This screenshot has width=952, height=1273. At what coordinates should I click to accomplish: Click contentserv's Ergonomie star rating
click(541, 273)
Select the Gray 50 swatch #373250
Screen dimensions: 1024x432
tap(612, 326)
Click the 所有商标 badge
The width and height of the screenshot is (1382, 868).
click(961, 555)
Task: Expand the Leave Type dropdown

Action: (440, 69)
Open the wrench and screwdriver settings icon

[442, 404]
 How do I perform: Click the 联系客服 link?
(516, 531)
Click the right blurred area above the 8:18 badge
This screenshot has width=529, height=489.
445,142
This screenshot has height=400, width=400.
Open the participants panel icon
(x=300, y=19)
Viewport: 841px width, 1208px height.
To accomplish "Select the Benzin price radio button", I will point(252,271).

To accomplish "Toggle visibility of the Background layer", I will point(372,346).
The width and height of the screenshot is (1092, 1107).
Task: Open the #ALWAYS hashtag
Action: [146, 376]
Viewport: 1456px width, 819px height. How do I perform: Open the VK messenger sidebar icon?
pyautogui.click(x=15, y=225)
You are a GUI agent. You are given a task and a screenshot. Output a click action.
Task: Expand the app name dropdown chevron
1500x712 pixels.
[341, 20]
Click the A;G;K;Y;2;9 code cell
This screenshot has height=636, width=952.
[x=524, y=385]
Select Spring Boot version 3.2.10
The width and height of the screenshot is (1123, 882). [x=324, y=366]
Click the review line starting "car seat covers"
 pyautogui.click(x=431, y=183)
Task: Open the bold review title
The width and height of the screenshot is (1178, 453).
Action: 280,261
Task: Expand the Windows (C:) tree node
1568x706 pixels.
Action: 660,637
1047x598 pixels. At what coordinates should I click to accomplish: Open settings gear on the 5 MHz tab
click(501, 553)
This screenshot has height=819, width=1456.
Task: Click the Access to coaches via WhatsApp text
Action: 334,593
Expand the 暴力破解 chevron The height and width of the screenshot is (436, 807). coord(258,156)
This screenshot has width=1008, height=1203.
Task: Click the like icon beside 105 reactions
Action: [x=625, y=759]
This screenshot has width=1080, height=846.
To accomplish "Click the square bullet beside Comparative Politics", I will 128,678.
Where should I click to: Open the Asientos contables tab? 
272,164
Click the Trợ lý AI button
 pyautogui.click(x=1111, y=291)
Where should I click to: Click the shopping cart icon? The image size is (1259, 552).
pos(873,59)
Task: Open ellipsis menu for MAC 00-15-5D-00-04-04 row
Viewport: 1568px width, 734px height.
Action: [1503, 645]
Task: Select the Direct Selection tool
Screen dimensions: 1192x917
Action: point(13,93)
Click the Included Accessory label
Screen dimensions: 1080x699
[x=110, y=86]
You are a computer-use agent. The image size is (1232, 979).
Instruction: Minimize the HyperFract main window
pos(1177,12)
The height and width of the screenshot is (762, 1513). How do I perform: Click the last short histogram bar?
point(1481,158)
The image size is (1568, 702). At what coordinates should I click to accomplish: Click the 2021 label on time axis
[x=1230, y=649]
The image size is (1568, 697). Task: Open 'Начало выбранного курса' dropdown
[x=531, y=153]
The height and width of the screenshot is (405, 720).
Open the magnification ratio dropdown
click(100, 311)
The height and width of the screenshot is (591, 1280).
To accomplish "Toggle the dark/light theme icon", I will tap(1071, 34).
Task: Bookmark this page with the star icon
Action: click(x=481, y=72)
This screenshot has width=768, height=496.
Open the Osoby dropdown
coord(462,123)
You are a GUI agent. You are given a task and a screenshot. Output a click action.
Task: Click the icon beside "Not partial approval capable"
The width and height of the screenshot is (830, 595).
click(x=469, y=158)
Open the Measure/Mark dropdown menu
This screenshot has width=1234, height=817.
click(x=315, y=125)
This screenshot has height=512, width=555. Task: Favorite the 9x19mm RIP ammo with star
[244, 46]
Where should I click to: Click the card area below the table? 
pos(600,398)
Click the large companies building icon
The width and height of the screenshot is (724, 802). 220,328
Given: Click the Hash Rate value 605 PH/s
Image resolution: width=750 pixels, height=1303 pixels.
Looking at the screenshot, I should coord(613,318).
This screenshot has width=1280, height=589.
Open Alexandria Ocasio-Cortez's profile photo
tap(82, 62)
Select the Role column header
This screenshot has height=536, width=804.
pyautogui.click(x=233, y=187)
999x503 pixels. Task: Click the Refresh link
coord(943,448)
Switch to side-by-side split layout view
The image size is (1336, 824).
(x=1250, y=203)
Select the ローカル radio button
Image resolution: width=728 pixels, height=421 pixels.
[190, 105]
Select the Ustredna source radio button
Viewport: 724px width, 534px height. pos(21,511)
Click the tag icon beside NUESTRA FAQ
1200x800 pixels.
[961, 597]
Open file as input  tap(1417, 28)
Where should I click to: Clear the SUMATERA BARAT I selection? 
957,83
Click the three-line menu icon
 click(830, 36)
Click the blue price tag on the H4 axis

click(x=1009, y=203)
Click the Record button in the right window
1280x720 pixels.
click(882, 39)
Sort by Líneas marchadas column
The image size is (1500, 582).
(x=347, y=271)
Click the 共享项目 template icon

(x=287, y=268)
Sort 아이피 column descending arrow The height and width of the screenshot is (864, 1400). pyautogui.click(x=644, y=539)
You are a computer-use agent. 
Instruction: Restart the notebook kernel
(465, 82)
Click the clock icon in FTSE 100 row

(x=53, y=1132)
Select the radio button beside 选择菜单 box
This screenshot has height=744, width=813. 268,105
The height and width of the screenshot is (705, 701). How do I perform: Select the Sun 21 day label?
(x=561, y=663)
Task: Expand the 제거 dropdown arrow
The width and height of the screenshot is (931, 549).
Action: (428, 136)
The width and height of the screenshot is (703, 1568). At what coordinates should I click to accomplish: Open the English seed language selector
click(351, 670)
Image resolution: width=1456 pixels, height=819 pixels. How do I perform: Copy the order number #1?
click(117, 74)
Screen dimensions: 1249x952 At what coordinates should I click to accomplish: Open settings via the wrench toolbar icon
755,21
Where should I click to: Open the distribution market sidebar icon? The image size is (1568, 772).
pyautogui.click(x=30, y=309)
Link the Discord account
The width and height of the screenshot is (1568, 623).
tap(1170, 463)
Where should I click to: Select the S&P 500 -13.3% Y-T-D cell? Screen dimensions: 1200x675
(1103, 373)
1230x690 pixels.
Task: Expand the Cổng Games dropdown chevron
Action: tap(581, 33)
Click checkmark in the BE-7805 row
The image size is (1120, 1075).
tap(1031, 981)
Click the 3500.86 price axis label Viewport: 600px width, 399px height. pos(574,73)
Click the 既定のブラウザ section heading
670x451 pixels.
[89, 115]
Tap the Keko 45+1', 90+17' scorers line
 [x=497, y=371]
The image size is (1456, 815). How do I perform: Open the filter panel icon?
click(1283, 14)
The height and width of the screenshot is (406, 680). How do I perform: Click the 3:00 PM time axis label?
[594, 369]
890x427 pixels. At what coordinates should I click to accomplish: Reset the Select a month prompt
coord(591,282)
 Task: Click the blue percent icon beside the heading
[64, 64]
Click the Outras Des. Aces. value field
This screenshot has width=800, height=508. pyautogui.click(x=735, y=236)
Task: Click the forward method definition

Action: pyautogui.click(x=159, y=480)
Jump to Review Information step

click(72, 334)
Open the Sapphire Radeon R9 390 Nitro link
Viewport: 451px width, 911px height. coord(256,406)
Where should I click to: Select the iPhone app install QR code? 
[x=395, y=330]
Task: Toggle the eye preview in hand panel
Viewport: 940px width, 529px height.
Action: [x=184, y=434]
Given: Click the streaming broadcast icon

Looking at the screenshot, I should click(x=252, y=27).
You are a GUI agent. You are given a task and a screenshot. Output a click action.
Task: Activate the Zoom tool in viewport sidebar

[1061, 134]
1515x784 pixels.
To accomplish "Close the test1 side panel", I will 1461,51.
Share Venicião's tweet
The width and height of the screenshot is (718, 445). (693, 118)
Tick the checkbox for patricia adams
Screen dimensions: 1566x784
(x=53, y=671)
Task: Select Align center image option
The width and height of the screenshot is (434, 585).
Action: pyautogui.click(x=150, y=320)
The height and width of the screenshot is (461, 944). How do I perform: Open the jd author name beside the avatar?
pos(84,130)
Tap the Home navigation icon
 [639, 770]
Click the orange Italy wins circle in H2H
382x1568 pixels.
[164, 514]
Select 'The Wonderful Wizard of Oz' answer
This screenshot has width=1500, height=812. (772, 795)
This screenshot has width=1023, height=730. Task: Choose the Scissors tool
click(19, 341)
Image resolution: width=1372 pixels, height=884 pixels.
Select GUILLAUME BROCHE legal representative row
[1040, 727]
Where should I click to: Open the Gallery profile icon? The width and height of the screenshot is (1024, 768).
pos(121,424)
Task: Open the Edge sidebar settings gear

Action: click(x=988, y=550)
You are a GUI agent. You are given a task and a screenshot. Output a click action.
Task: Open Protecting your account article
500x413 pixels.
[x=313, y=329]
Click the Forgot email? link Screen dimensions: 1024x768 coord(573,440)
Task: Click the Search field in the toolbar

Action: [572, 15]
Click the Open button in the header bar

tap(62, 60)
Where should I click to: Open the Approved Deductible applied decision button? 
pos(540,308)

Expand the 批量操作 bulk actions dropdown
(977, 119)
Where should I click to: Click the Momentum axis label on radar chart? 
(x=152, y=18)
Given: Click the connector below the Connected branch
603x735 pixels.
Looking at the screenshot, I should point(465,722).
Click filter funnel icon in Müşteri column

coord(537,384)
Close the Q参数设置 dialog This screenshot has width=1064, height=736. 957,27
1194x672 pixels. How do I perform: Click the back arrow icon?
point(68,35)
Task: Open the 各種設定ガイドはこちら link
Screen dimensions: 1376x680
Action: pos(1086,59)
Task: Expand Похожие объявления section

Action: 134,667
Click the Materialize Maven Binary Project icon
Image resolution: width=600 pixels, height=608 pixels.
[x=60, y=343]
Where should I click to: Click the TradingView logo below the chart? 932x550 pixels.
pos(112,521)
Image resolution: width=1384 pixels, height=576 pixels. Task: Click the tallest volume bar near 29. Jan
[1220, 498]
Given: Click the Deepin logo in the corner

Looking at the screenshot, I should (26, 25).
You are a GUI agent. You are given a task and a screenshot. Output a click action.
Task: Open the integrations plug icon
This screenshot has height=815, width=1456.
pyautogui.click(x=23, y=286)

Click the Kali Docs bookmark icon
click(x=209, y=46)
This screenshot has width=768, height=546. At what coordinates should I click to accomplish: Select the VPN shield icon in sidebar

Task to complete: Print nothing but the lines from the one that contains "Click the Kali Docs bookmark icon" to the final line of the data, both included, exactly as they read.

Result of the task:
Click the Kali Docs bookmark icon
click(x=209, y=46)
This screenshot has width=768, height=546. At what coordinates should I click to accomplish: Select the VPN shield icon in sidebar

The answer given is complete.